This blog has been sputtering along for a while now. The film project has helped, but I haven’t been writing anywhere near as much as I’d like, and as much as I used to once upon a time.
The fact is that my day job has had a great deal to do with that; I’m doing something unsuited to me, for too little money, and I’ve been trying to do that for too long. The hopeful note is that I’m trying to do something about that, however, and there are some hopeful signs that things could change for the better very, very soon. But “very, very soon” is not yet, and that leaves me sort of stiff-upper-lipping my way through the days. Which gets hard.
My immediate supervisor is aware of, and endorses, my attempt to change – he agrees that I’m not in a job that fits me. Others I know outside of work have also offered to help. But someone recently gave me advice that maybe didn’t work in quite the way they thought it would; they implied that I wasn’t being aggressive enough in my search. Which stunned me, because I’d just told them in the breath before about the list of multiple job interviews I was about to have that very week. But the “advice” he gave me, nevertheless, was “less blogging, more job hunting.”
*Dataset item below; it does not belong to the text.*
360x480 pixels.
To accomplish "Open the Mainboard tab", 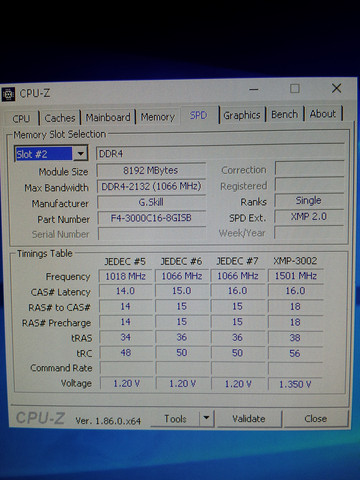I will point(108,117).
It took a minute – but I got well and truly pissed. One of the reasons I told him, long ago, that I wasn’t satisfied with my job was because I didn’t have the brainpower to do much blogging; it was a part of me that was missing and I wanted it back. And yet, here he was telling me not to do the very thing that was helping me feel most like “me”.
I chewed on that for most of the rest of that day, had a sulky dinner and went to sleep. And I woke up determined to keep blogging, to get a job even faster and get out of there. And I had a whole new motto in my head – “I’m me, so fuck you.” Trying to have fun and trying to do the things I enjoy is just as important. It reminds me that I am not just trying to survive, but I am also trying to thrive. And that I deserve both.
I’m going to devote some time this weekend to prepping for an interview. But I am also going to spend it polishing up the house and baking, reading, and defiantly being me.